BEGIN EXERCISE PASSAGE

As we sat down to dinner the three asked if was coming out with them. I told them about the underwear I brought "just in case" this exact situation happened. At dinner's end, I was worn down and in the bathroom changing my underwear in the stall, while an employee chugged her mini bottles out of her purse. She paused as I walked in and caught her, but hey, we all gotta have our ways to get by when you're fighting for bar space and elbow room. No judgement here.

After I changed into a fresh pair of undies and shoved the used ones in the pocket in my purse, we were off. I made a quick stop at CVS for some baby wipes, "showered" up on the walk to the bar and enjoyed a really low-key New Years. I got to finally hang out with PI again and we had an on-going joke for the evening, looking at each other with a comical grimace on our faces and exclaiming: I COULD BE ON MY COUCH! like curmudgeonly old men. And then the clock struck 12 and I happily headed home just after midnight to watch my Redbo--- Nope. I didn't get home until 4pm the next day because my friend's brother was in town and after midnight, just about when I was ready to leave, they texted to say they just left their overpriced party to come to my low-key bar. Why? Because, I would soon find out, he was trying to get me to hook up with his brother whom I drunkenly made out with at a bar once, ONCE, in the summer of 2012. My friend, his girlfriend, and the brother kept me from catching the metro and when I learned that they had had 16 drinks a piece to "get their money's worth" out of their overpriced tickets - and I had had four ciders in seven hours - I volunteered as tribute DD. This was my New Year's good deed.

END EXERCISE PASSAGE
BEGIN INFORMATION SUPPLIED

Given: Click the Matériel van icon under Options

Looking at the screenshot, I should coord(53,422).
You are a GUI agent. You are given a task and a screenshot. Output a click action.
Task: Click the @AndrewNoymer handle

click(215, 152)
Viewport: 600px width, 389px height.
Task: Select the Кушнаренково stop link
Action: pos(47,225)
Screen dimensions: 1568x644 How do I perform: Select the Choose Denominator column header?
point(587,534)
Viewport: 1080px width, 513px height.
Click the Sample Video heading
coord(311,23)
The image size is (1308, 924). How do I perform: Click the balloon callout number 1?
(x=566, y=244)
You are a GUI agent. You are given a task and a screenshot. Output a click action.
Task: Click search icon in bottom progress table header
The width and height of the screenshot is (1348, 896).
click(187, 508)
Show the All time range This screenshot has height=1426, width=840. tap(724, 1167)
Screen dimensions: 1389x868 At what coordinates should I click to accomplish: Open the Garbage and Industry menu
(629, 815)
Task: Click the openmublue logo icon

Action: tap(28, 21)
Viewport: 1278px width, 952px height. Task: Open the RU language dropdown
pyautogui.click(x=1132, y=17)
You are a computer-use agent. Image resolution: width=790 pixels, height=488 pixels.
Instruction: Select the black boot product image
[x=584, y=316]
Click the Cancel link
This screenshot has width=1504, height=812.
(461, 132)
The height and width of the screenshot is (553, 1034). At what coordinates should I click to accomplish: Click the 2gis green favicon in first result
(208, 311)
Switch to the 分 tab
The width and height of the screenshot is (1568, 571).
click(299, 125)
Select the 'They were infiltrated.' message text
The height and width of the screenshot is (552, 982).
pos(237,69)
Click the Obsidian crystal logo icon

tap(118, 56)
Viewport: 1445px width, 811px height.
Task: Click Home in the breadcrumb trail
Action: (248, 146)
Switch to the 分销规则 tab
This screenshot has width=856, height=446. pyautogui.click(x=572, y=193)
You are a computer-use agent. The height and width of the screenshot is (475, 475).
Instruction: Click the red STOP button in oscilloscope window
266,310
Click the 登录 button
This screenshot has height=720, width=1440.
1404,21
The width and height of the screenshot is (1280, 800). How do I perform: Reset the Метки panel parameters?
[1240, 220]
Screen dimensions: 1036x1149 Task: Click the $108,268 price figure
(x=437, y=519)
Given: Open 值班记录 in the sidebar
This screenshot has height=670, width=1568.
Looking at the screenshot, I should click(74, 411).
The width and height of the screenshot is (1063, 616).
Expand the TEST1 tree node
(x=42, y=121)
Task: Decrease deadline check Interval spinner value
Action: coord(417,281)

END INFORMATION SUPPLIED

__TASK ITEM 1__
According to the passage, what did the writer buy at CVS?
__TASK ITEM 2__
Rewrite the part of the passage that opens with the words "As we sat down" and closes with "No judgement here.", substituting "clothes" for "underwear".
Rely only on the passage itself.

__WRITTEN SOLUTION 1__
Baby wipes.

__WRITTEN SOLUTION 2__
As we sat down to dinner the three asked if was coming out with them. I told them about the clothes I brought "just in case" this exact situation happened. At dinner's end, I was worn down and in the bathroom changing my clothes in the stall, while an employee chugged her mini bottles out of her purse. She paused as I walked in and caught her, but hey, we all gotta have our ways to get by when you're fighting for bar space and elbow room. No judgement here.